**EXERCISE INSTRUCTIONS**
Return the full essay on large language models in research and learning word for word, with nothing changed.

**SELECTED EXCERPT**
★ ★ ★ ★ ★ ★ ★

Large Language Models (LLMs) have stormed into the research and learning landscape with incredible promise. As an AI researcher and educator, I often find myself torn between excitement and caution. On the one hand, LLMs like ChatGPT and its peers are astonishingly powerful – capable of generating code, explanations, and ideas in seconds. On the other hand, I worry about a growing temptation to outsource thinking to these models. I approach this discussion with strong opinions, loosely held – I’ll state my views confidently, but I’m ready to adjust them as I learn more. In that spirit, let’s explore how LLMs can be amazing accelerators for experienced users while potentially becoming crutches that hamper genuine learning among students.
LLMs: Accelerators for Experts, Not Shortcuts for Students
It’s clear that expert researchers and developers can leverage LLMs as productivity boosters, while less experienced students might misuse them as cheat codes. An expert programmer, for example, might use an LLM to save time on boilerplate code or to get a quick refresher on an API – essentially treating the LLM as an accelerator. Because of their strong foundation, they can critically assess the AI’s suggestions and integrate them appropriately. In contrast, a student still learning the ropes might be tempted to have the LLM do their homework. This is where the alarm bells ring: if a beginner relies on the AI to solve problems for them, they skip the struggle that builds intuition and skill. One experienced engineer put it succinctly: you still need solid fundamentals and intuition when using an LLM, otherwise “you’re at the same whims of copypasta that have always existed” . In other words, without prior knowledge, a student using an LLM may simply copy answers without understanding – the age-old trap of imitation without comprehension, now turbocharged by AI.

★ ★ ★ ★ ★ ★ ★

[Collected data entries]
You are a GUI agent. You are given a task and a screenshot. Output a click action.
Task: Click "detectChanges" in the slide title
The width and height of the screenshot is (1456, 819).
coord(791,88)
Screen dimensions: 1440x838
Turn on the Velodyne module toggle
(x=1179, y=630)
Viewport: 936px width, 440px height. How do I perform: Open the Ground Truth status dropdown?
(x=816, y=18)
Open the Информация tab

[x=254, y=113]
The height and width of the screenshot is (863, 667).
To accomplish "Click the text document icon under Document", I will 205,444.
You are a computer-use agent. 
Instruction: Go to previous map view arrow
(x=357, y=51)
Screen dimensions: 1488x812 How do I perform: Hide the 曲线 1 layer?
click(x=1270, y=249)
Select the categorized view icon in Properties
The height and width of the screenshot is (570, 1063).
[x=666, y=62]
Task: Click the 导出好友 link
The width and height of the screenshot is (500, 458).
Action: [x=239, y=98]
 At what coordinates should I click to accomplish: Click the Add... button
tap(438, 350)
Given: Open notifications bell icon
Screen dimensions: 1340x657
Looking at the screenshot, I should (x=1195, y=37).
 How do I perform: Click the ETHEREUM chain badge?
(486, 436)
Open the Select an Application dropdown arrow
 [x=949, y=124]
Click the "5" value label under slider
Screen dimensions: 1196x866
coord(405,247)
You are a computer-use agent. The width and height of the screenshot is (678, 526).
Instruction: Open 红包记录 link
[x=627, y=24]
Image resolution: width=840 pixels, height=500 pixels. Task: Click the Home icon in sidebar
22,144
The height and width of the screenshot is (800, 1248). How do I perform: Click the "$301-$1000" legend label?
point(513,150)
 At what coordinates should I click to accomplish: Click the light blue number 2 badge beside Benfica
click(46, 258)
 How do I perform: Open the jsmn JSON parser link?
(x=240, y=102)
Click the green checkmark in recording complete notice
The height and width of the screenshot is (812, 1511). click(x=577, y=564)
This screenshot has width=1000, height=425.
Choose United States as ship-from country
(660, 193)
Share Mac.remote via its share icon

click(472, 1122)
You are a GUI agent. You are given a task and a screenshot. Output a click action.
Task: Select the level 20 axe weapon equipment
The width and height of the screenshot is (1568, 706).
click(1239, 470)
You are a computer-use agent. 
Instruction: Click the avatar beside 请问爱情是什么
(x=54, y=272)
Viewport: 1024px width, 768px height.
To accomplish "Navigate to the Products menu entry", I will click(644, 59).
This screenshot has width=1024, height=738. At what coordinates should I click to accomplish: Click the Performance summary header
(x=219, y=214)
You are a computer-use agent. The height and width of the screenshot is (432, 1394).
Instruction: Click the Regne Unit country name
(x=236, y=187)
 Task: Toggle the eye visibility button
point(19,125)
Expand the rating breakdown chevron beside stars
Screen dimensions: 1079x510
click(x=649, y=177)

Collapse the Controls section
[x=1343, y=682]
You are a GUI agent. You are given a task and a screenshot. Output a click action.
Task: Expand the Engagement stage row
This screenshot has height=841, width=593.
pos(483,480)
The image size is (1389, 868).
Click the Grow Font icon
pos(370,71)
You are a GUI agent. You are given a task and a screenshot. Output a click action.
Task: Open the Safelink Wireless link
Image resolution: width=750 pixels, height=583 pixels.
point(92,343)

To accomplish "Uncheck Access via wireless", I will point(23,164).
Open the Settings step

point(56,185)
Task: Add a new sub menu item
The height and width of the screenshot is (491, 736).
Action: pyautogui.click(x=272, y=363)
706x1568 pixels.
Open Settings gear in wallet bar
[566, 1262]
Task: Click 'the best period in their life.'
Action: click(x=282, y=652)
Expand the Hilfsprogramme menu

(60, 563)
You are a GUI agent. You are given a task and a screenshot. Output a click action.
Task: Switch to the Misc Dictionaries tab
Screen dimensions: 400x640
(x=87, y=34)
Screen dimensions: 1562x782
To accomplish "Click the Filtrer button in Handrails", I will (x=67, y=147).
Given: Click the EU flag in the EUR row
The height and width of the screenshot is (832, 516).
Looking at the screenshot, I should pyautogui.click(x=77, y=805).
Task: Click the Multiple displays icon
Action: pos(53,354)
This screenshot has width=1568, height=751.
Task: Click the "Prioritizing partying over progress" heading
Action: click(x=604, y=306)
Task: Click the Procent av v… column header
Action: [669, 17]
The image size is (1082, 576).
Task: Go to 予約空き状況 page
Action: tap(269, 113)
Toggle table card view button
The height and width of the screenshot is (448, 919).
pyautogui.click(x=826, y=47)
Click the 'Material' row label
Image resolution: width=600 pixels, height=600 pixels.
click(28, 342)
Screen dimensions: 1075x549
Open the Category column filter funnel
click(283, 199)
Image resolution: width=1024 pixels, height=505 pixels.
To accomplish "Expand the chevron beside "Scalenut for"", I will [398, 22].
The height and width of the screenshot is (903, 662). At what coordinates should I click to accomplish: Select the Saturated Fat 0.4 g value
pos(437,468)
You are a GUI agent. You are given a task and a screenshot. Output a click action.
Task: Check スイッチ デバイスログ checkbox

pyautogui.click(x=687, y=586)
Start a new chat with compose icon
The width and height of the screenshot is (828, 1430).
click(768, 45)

★ ★ ★ ★ ★ ★ ★

**ANSWER BELOW**
Large Language Models (LLMs) have stormed into the research and learning landscape with incredible promise. As an AI researcher and educator, I often find myself torn between excitement and caution. On the one hand, LLMs like ChatGPT and its peers are astonishingly powerful – capable of generating code, explanations, and ideas in seconds. On the other hand, I worry about a growing temptation to outsource thinking to these models. I approach this discussion with strong opinions, loosely held – I’ll state my views confidently, but I’m ready to adjust them as I learn more. In that spirit, let’s explore how LLMs can be amazing accelerators for experienced users while potentially becoming crutches that hamper genuine learning among students.
LLMs: Accelerators for Experts, Not Shortcuts for Students
It’s clear that expert researchers and developers can leverage LLMs as productivity boosters, while less experienced students might misuse them as cheat codes. An expert programmer, for example, might use an LLM to save time on boilerplate code or to get a quick refresher on an API – essentially treating the LLM as an accelerator. Because of their strong foundation, they can critically assess the AI’s suggestions and integrate them appropriately. In contrast, a student still learning the ropes might be tempted to have the LLM do their homework. This is where the alarm bells ring: if a beginner relies on the AI to solve problems for them, they skip the struggle that builds intuition and skill. One experienced engineer put it succinctly: you still need solid fundamentals and intuition when using an LLM, otherwise “you’re at the same whims of copypasta that have always existed” . In other words, without prior knowledge, a student using an LLM may simply copy answers without understanding – the age-old trap of imitation without comprehension, now turbocharged by AI.